The principal argument advanced is based upon the first special finding, and the testimony of a man who had been employed by respondents for a time as a scaler, to the effect that he was instructed to and did classify some logs as "No. 2" which should have been classified as "No. 3." That any such instructions had been given, was fully and clearly denied; but that the scaler had actually so misclassified, in the nature of the case, could be only circumstantially denied. In the light of the terms of the contract which we have already quoted, the acceptance of the logs and scale sheets, from day to day, the manufacture of all such logs into lumber, and the disposal of the product without any attempt to apply the remedy provided in the contract, — together with what the jury might consider to be the uncertainty and improbability of the testimony as to misclassification — we cannot say the jury was not justified in rejecting this testimony, though not directly and specifically denied.
Moreover, the amount of such misclassification, if any, was so uncertainly estimated by the witnesses as to form little, if any, basis for an allowance, and might have been disregarded by the jury on that account alone.

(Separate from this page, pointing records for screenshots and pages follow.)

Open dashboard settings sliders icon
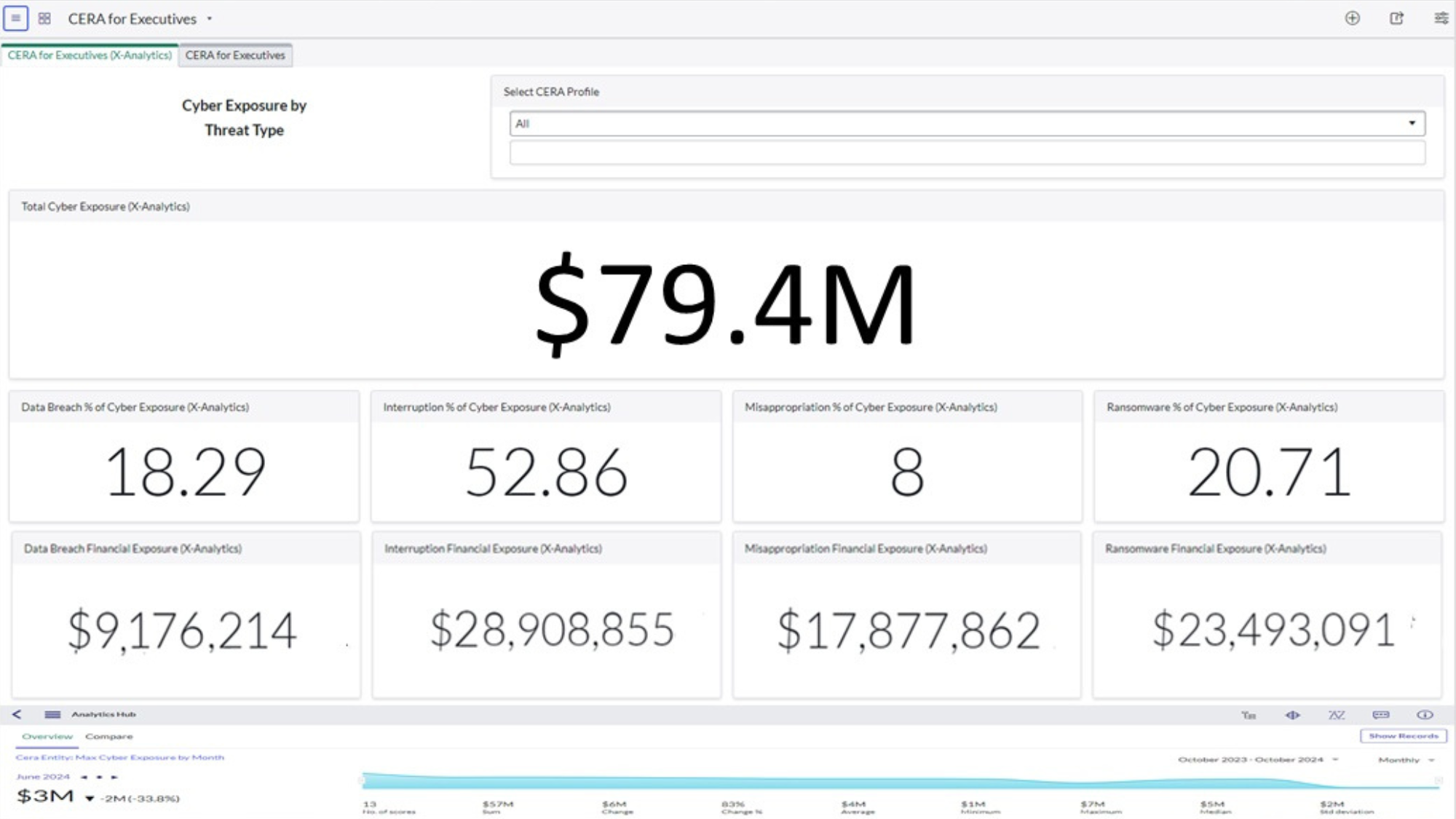 tap(1441, 18)
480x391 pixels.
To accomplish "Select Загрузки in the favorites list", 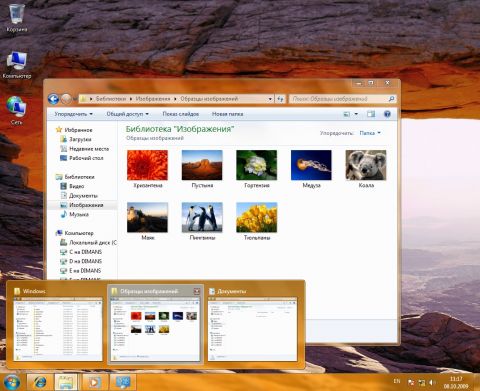I will (x=80, y=139).
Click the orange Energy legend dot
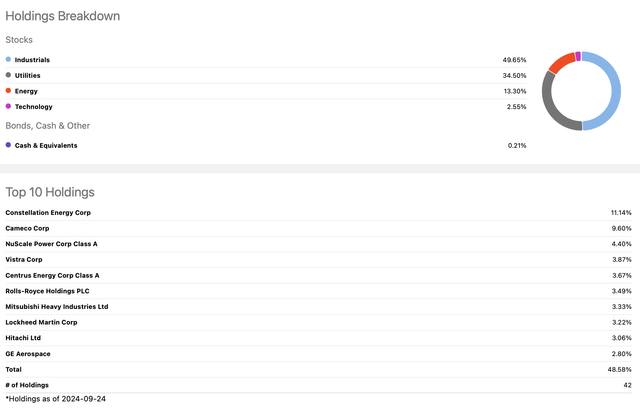Image resolution: width=640 pixels, height=412 pixels. 9,91
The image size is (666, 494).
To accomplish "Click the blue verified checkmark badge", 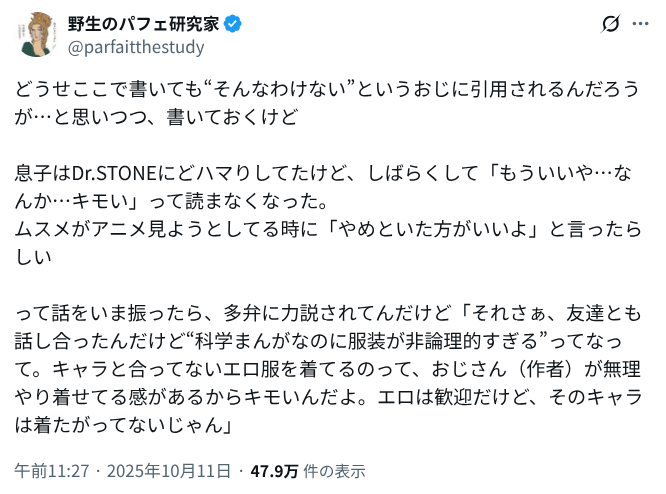I will pyautogui.click(x=229, y=24).
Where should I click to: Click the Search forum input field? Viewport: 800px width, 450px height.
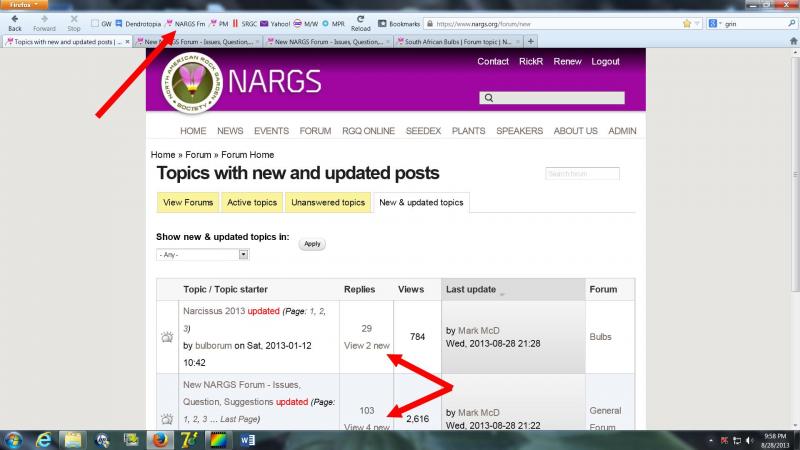[x=582, y=174]
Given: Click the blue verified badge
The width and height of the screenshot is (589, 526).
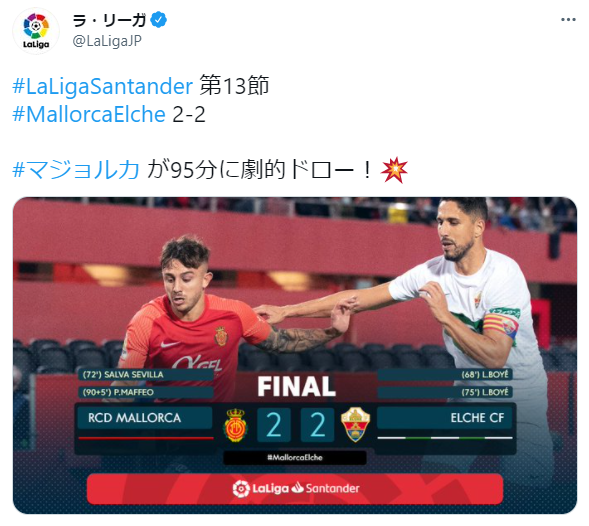Looking at the screenshot, I should (x=159, y=20).
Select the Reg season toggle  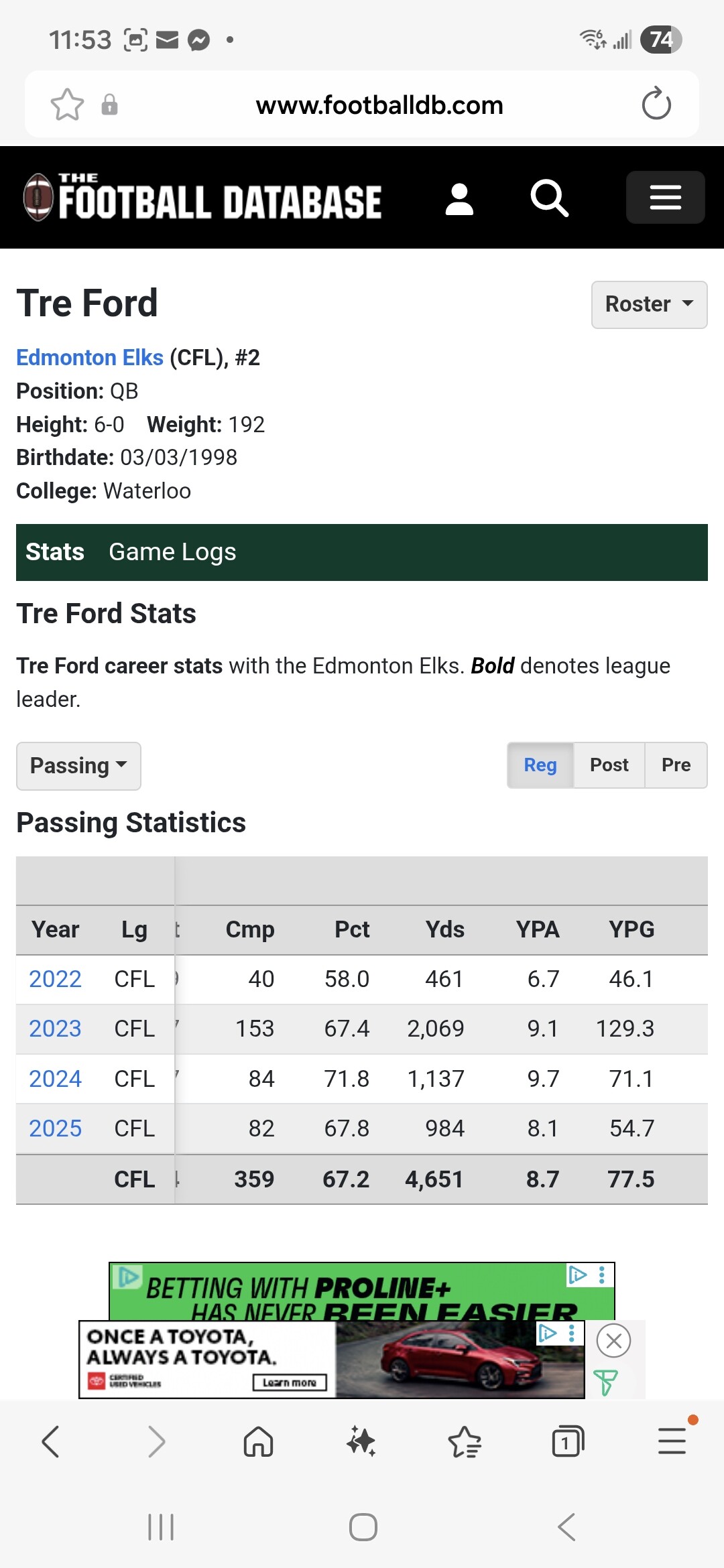(540, 765)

But still further, and as a conclusive answer to this contention, under the familiar instruction which is always given, the jury was the sole judge of the credibility of the witnesses; and, if satisfied that a witness had testified falsely in any particular, might disregard all of the testimony of such witness except as it was corroborated by other evidence in the case. The verdict here demonstrates that the jury found that this particular witness testified falsely in the matter of being instructed to misclassify; and having so found, the jury was privileged to reject his testimony to the effect that he did misclassify, since it was uncorroborated. The trial court, in passing upon the motion for a new trial, refused to interfere with the verdict, and we can find in the record no justification for our doing so.
Some of the offered testimony which was rejected might have been admissible but for the terms of the contract already set out; but when, as here, the parties have contracted to adopt a certain procedure in the event of dissatisfaction with the scale, and no attempt has been made to put that procedure into operation, we cannot conceive of evidence as to the character of the trees in the woods, or of the usual mill over-run, being helpful to the jury, or anything but confusing.
Finding no error, the judgment is affirmed.
Mitchell, Mackintosh, Parker, and Main, JJ., concur.